Die Regierung hatte sich Anfang Juli dieses Jahres vom Parlament eine Gesetzesgrundlage absegnen lassen, aufgrund derer das Kabinett seine neuen "Reformen" auf dem Verordnungswege umsetzen konnte. Das bedeutet, dass die Maßnahmen zwar Gesetzeskraft erhalten (und wie Gesetzestexte im Staatsanzeiger veröffentlicht werden), aber nicht durch die Abgeordneten im Einzelnen diskutiert werden konnten. Stattdessen hatten die Parlamentarier allein über die "Gesamtphilosophie" des Reformpakets, wie sie aus dem dafür verabschiedeten Ermächtigungsgesetz hervorgeht, zu debattieren ­ aber eben nicht über den konkreten Inhalt der Maßnahmen. Selbst unter bürgerlichen Parlamentariern rief diese "Missachtung des Parlaments" zu Sommeranfang einiges Zähneknirschen hervor.  

Ursprünglich hieß es noch, dass die mit Abstand wichtigste (und umstrittenste) Maßnahme des neuen "Reform"pakets, also die faktische Abschaffung des Kündigungsschutzes in kleinen und mittleren Betrieben während der ersten zwei Jahre, "voraussichtlich zum 1. September" in Kraft treten solle. Offenkundig hatte man es aber eilig, und die neue Regel gilt nunmehr bereits ab heute. Auch war anfänglich noch geplant, dass die de facto erfolgende Aufhebung des Kündigungsschutzes während der ersten beiden Jahre der Vertragsdauer "in Betrieben mit weniger als 10 Beschäftigten" gelten solle. Von Anfang an war aber im Regierungslager diskutiert worden, ob man die Schwelle nicht auf 20 Beschäftigte anheben solle. Jetzt steht in den Zeitungen, die Maßnahme werde "zunächst in Betrieben mit höchstens 20 Beschäftigten" gelten. Die Tendenz geht also klar in Richtung Ausweitung des Geltungsbereichs der neuen Regel. Die sechs Notverordnungen im Einzelnen  

Im Einzelnen enthalten die Verordnungen, die zum Paket des so genannten "Plan d¹urgence d¹aide à l¹emploi" (Dringlichkeits- oder Notplan zur Beschäftigungshilfe) gehören, folgende Bestimmungen:  

  • Die faktische Aufhebung des Kündigungsschutzes in den Betrieben mit höchstens 20 Beschäftigten.
     
  • Die Nichtberücksichtigung der unter 26jährigen Mitarbeiter bei der Berechnung der Beschäftigtenzahl des Unternehmens. Diese Maßnahme, die zeitlich befristet ist und zum 31. Dezember 2007 ausläuft (wenn sie dann nicht verlängert wird...), soll angeblich jungen Leuten dazu verhelfen, leichter einen Job zu finden.

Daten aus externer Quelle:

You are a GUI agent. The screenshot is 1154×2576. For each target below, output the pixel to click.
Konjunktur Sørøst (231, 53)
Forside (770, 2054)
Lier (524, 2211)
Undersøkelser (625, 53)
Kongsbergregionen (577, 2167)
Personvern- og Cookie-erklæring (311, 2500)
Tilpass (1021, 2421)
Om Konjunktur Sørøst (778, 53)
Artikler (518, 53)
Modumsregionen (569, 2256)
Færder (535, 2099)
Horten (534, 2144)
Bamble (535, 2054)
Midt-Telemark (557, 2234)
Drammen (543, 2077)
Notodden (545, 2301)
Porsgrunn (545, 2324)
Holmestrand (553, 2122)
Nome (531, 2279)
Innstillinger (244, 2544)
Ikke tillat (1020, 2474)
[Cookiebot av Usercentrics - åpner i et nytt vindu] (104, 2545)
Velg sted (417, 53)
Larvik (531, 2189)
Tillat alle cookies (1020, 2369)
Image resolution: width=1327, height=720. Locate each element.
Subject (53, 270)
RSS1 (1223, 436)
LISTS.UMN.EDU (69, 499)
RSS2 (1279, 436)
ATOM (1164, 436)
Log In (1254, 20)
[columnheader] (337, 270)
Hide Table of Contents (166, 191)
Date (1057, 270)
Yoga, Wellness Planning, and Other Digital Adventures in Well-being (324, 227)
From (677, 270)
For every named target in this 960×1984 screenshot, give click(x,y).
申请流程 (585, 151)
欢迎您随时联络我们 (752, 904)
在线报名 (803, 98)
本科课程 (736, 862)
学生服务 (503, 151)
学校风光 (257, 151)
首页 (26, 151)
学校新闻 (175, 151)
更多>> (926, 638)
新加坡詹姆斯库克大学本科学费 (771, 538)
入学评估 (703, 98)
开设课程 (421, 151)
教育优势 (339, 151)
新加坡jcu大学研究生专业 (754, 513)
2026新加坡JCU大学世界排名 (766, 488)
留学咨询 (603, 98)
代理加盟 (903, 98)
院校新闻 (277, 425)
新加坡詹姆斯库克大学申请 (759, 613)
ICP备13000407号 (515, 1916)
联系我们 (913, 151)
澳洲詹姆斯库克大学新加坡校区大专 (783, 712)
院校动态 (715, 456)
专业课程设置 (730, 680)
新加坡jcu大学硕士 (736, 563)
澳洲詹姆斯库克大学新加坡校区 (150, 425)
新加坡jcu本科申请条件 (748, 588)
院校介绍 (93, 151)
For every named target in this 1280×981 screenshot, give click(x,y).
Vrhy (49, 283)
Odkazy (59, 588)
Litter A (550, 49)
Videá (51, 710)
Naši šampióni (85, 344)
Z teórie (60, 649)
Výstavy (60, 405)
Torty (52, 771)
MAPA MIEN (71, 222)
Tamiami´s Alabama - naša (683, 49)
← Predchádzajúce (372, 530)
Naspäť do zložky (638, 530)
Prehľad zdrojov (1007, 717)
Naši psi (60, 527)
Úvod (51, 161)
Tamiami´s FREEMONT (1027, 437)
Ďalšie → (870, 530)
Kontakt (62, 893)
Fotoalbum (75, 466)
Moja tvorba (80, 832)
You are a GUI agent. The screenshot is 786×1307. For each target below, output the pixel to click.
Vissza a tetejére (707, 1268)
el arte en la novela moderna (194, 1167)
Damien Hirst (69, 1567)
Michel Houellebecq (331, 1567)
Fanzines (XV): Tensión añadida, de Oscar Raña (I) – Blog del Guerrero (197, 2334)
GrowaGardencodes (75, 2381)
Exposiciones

Sie wird vor allem dazu dienen, dass in bestimmten Bereichen wie etwa im Fastfood-Sektor (Stichwort: McJobs für Studierende und Jugendliche aus Migrantenfamilien) fast alle Beschäftigten unter die neue Regel fallen und also zukünftig aus der Mitarbeiterzahl des Unternehmens herausgerechnet werden. Die konkrete Auswirkung wird darin bestehen, dass kein Betriebsrat gewählt werden kann und Gewerkschaften keine (teilweise freigestellten) Vertrauensleute benennen können, denn die Ausübung dieser gesetzlich garantierten Rechte hängt vom Erreichen oder Überschreiten einer bestimmten Mitarbeiterzahl ab ­ einen Betriebsrat und freigestellte Gewerkschaftsvertreter gibt es beispielsweise jeweils ab 50 Beschäftigten im Betrieb.  
  • - Die "berufliche Eingliederung" von jungen Leuten ohne Berufsqualifikation durch die Armee. Es handelt sich um die Ausdehnung einer Regel, die bisher in den französischen Übersee-Départements bestand, auf die "Metropole". Die Betroffenen können sich, indem sie sich bei der Armee verpflichten (Frankreich hat seit Anfang dieses Jahrzehnts eine Berufsarmee und die Wehrpflicht abgeschafft), eine dort absolvierte berufliche Ausbildung anerkennen lassen. Als Ziel wird proklamiert, auf diesem Wege im Jahr 2007 insgesamt 20.000 junge Leute zu "qualifizieren". Die Militaristen dürfen sich auch freuen.  
     
  • Die Erleichterung des Verwaltungsaufwands bei Unternehmen mit höchstens 5 Beschäftigten; sie können nunmehr die Unterzeichnung des Arbeitsvertrags, die gesetzlich erforderliche Anmeldung des Beschäftigungsverhältnisses und die Meldung bei der Sozialversicherung in einem Aufwasch erledigen. Das Einheitsformular nennt sich "Beschäftigungsscheck".  
     
  • Die Aufhebung bisher bestehender Höchst-Altersgrenzen bei der Bewerbung zum Eintritt in den öffentlichen Dienst. (Letzterer funktioniert in Frankreich über Concours, d.h. über nach dem Wettbewerbsprinzip funktionierende Aufnahmetests mit manchmal hohen Anforderungen an die Allgemeinbildung.) Selbst die Regierung hält diese Abschaffung der Altersbegrenzungen für eine weitgehend symbolische Neuerung.  
     
  • Steuerliche Maßnahmen: Unter 26jährige können, sofern sie einen Beruf ergreifen, in dem Arbeitskräfte- bzw. Fachkräftemangel herrscht (im Moment wird vor allem an das Gaststättengewerbe und an den Bausektor gedacht), dafür einen Steuerkredit in Höhe von 1.000 Euro bekommen. Und für mittelständische Betriebe wird der Grenzwert, unterhalb dessen die Arbeitgeber bestimmte Abgaben (vor allem für den sozialen Wohnungsbau und die berufliche Fortbildung) nicht abführen müssen, von bisher 10 Mitarbeitern auf nunmehr 20 Beschäftigte angehoben. Angeblich werden deswegen mehr Arbeitsplätze in mittleren Betrieben entstehen. Vor allem sparen diese nunmehr im Durchschnitt 5.000 Euro pro Jahr.  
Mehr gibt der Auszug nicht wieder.